There is nothing more desirable for cut flower work than this. Its waxy, white and very sweet flowers do not wither soon, and hence are far superior to orange blossoms for decorating the hair, or for any other similar use in floral ornamentation. The misfortune is that it does not bloom till May in our gardens. If it could be brought out in Winter, its value would be inestimable. We give from the Gardener's Chronicle, an account of one successful effort to advance it:

"It would be difficult to point to any sweet-scented flower as being held in higher general estimation than Stephanotis floribunda. Its snowy, wax-like blossoms are alike beautiful, growing on the plant, as they are fitting for the wreath intended to deck the brow of the bride. It is a flower equally valuable to the many who have to provide for the no small requirements of private establishments as it is to the grower for market, who knows he can always calculate upon making a high price for it if he can only get it in early enough at a time when it is necessarily scarce. Its naturally free-flowering habit when it receives the treatment it requires, makes it plentiful in summer, but it is in the early spring that it is most prized, and Mr. Baker, who so ably practises the gardener's art at Coombe, has hit upon a way by which he is able to have it in bloom each year in April. The plant occupies a position on the north end of a span-roofed house running north and south, and is trained on the roof in the usual way. About the end of August each summer, it is freely cut in, the shoots shortened to less than half the length of the house, and all weak growths removed, it is then started into growth and kept going all through the autumn, and slowly during the winter as well.

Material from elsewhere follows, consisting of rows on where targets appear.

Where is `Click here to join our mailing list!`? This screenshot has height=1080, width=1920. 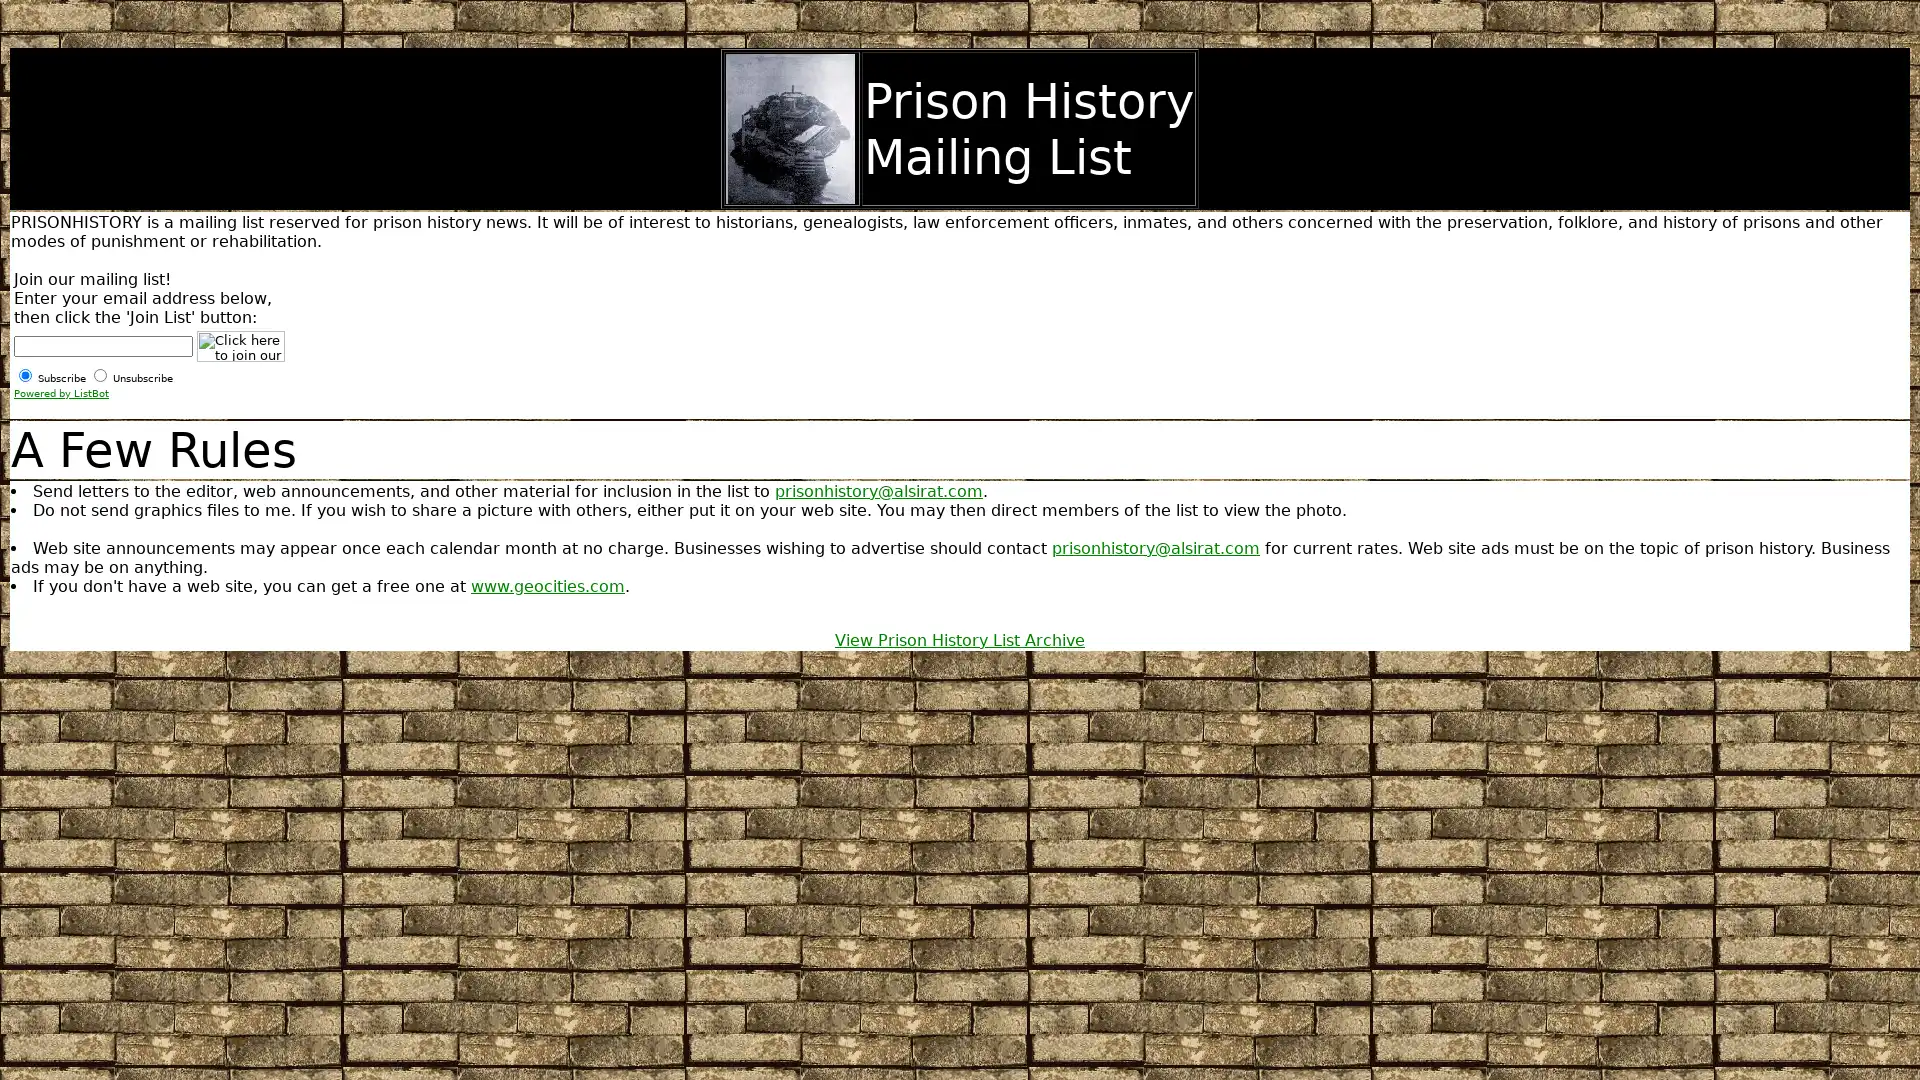
Click here to join our mailing list! is located at coordinates (240, 345).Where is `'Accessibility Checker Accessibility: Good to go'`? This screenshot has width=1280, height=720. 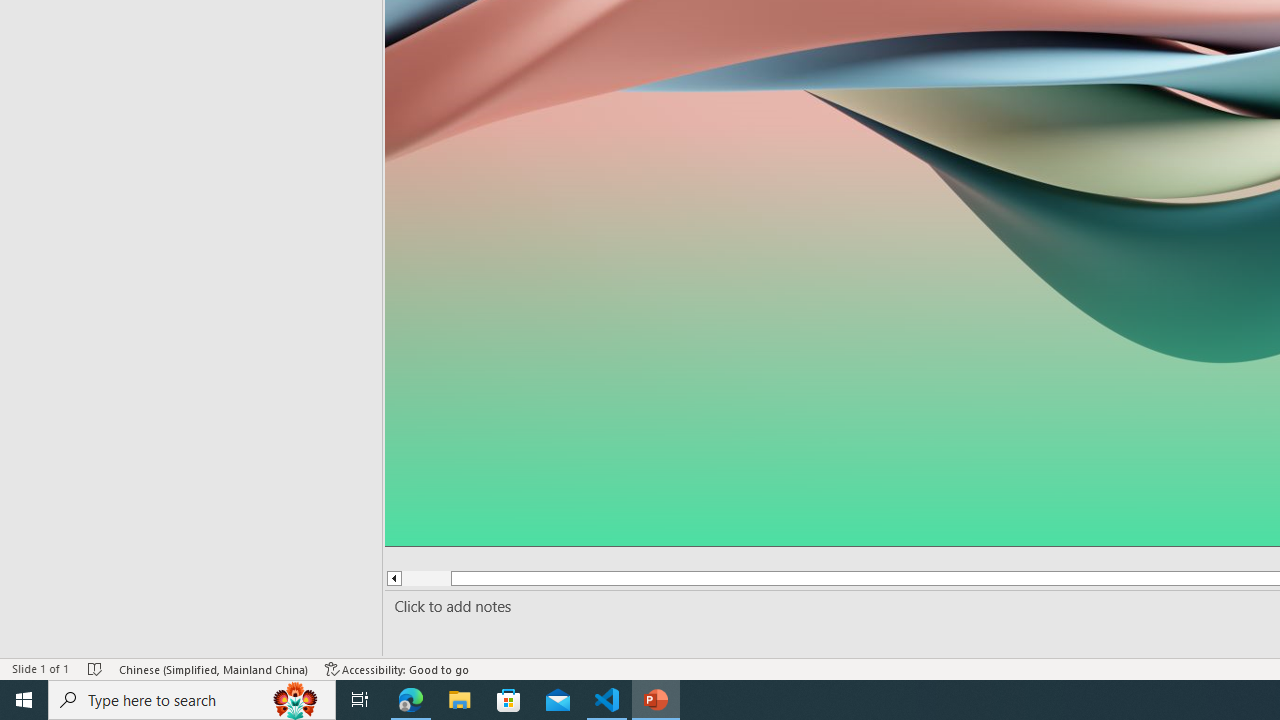
'Accessibility Checker Accessibility: Good to go' is located at coordinates (397, 669).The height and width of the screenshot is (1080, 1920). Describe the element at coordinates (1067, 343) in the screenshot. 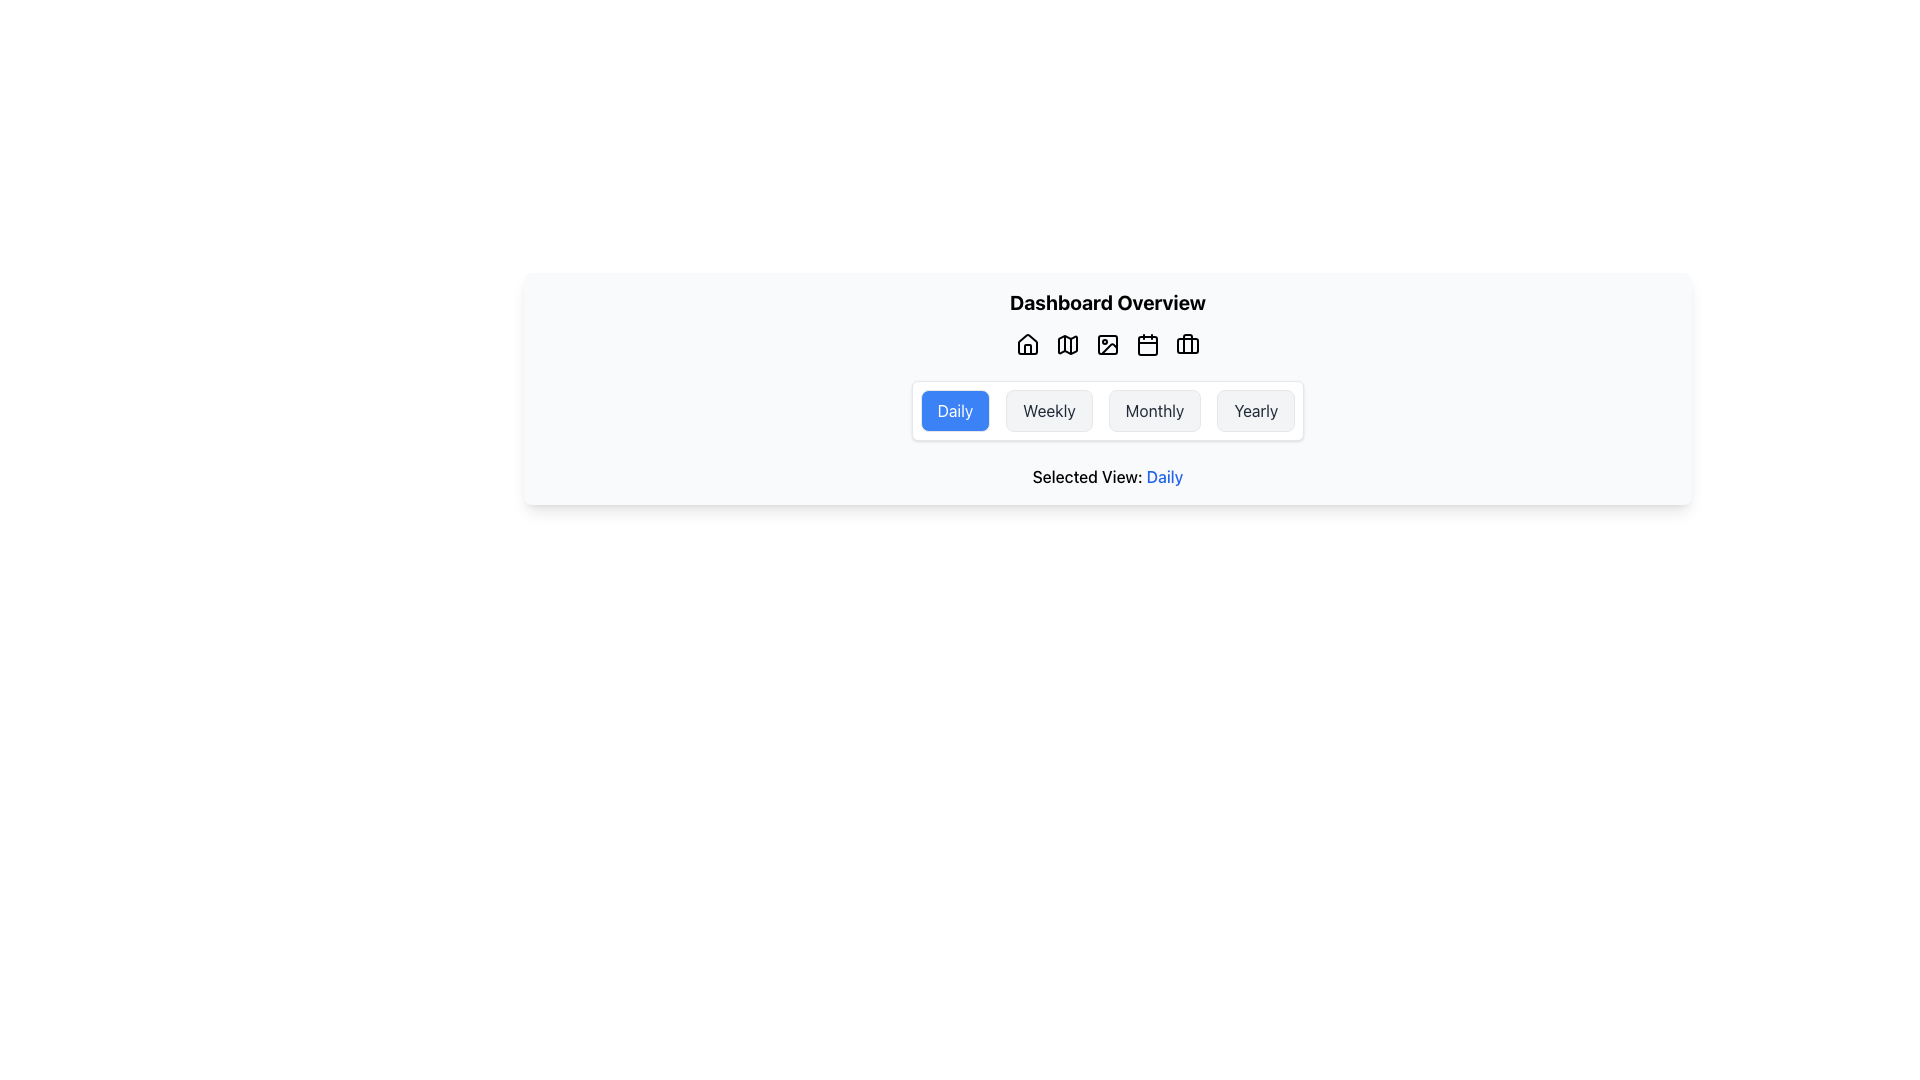

I see `the second icon in the row of navigation icons underneath the 'Dashboard Overview' title` at that location.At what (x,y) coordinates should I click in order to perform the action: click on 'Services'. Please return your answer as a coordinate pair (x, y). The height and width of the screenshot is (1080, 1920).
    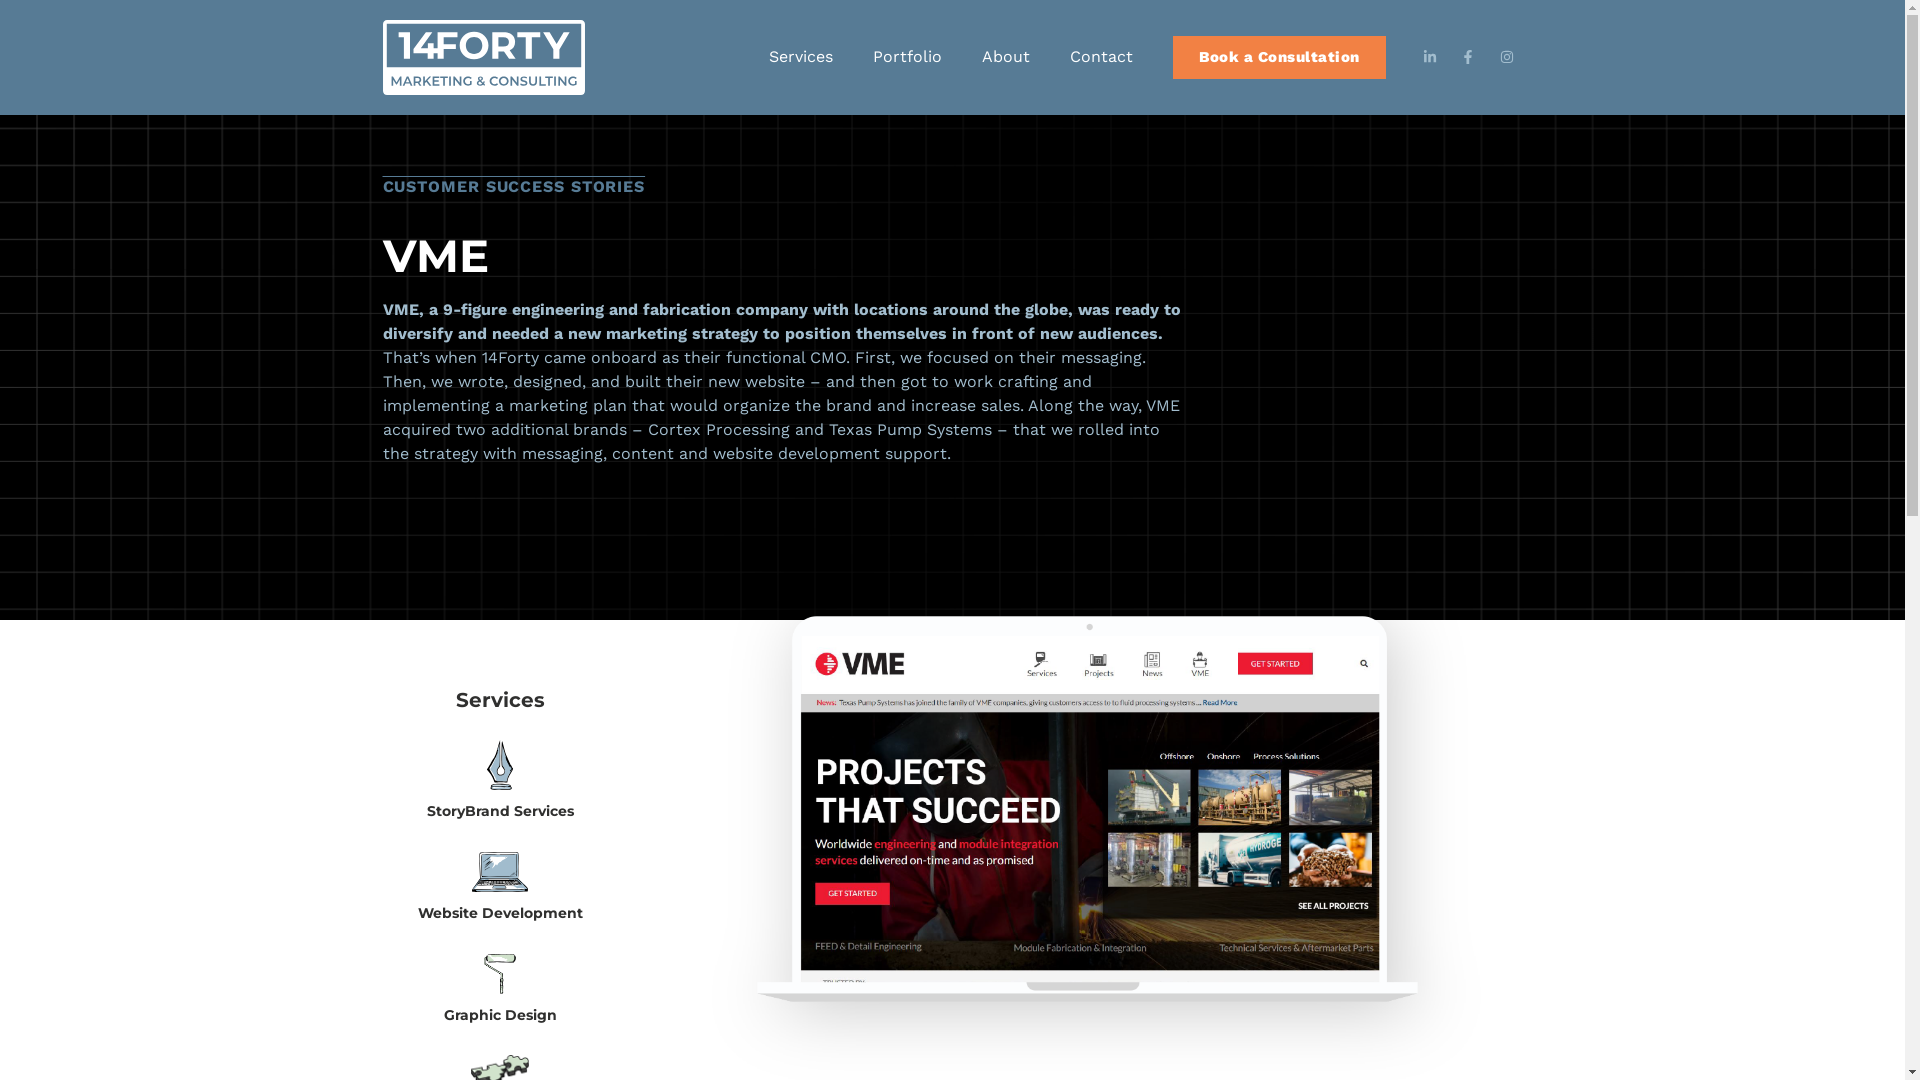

So managed, it sets flowers as the young wood is formed, just in the way usual with spring-made growth, and begins to open in April. It continues in blooming for a long time; in fact the quantity of flowers it produces under this treatment is something unusual. By this method the plant is kept free from weak shoots, and its leaves are almost as broad as those of a common laurel. The house is used for flowering Eucharis amazonica and other things that need a similar temperature through the winter, consequently there is heat enough to keep it on growing during the season when this plant is generally at rest. Mr. Baker has other plants of Stephanotis which he treats in the ordinary way, that succeed it in blooming, and he is thus able to have a constant supply from early spring until the autumn is well on".